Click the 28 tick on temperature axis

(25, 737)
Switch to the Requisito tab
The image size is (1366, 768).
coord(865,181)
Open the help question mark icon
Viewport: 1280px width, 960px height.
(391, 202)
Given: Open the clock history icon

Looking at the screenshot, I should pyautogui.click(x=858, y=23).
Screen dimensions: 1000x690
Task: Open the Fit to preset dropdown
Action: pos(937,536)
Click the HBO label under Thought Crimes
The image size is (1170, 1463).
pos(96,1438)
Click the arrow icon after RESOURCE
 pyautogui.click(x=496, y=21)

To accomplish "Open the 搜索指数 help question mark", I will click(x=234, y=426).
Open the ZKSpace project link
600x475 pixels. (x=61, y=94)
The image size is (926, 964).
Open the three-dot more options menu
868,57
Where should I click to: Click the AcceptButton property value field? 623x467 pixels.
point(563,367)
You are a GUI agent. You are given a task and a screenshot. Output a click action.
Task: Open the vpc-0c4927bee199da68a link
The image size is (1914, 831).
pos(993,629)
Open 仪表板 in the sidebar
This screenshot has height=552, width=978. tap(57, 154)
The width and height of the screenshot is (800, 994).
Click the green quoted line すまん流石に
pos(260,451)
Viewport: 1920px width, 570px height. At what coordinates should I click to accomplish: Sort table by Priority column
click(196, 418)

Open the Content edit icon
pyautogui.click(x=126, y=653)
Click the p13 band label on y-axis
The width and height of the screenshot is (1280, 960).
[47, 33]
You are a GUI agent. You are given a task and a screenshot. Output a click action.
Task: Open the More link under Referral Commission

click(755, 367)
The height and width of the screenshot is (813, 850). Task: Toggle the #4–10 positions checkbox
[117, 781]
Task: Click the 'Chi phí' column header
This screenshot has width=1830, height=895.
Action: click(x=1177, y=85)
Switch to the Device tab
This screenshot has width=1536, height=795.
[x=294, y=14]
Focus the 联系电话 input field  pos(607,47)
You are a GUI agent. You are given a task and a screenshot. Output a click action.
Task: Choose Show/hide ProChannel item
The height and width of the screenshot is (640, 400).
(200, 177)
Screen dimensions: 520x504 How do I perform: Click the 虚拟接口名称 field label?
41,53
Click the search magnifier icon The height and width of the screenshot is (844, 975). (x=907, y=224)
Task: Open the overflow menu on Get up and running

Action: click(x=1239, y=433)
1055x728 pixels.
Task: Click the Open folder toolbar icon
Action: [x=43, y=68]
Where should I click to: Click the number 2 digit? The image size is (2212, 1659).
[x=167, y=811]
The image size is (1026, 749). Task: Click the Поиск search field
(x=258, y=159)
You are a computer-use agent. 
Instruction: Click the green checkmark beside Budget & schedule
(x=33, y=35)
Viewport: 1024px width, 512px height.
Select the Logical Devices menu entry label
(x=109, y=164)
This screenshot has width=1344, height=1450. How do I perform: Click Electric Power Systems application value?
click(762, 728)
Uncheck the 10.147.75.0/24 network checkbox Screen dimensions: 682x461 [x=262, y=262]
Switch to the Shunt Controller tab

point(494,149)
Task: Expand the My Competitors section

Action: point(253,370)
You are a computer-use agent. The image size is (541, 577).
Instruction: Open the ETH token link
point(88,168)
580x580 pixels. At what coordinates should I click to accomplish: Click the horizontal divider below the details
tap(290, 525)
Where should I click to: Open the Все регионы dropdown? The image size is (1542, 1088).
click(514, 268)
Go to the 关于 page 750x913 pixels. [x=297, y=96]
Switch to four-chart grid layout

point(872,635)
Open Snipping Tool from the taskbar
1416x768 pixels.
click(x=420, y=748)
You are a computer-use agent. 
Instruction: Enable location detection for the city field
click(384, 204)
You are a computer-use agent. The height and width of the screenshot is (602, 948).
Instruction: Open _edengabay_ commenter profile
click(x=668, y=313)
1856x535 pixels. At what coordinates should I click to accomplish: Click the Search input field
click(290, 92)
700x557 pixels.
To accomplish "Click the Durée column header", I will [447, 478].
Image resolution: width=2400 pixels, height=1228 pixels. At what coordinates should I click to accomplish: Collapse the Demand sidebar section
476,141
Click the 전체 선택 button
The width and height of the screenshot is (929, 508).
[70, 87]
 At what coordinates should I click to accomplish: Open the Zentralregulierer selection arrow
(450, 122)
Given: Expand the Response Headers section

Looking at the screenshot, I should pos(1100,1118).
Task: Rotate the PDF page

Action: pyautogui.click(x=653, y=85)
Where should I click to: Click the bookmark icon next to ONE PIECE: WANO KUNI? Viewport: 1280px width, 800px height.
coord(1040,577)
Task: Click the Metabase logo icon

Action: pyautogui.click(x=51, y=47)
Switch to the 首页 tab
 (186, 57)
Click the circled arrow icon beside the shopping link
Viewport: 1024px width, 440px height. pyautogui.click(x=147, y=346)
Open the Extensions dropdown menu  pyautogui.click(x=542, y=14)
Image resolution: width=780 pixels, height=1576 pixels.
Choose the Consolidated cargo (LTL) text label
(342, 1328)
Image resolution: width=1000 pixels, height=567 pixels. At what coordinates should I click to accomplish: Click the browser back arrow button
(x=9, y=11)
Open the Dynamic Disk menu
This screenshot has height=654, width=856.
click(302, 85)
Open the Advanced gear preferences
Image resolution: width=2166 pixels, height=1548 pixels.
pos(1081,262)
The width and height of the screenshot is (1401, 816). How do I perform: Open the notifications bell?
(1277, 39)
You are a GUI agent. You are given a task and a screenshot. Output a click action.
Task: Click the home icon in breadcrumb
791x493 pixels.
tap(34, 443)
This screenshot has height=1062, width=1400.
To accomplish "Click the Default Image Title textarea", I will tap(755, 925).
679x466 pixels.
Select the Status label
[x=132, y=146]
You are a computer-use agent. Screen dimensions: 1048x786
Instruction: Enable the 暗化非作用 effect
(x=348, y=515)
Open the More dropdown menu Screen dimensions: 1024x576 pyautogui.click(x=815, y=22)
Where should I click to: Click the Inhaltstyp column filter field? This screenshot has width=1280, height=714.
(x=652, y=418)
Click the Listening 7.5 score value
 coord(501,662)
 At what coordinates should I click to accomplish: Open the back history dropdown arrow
============================================================
__Instructions to follow__.
Looking at the records above, count the lines with the word "computer" in them; reply with the number only.

__Result of the exercise__.
5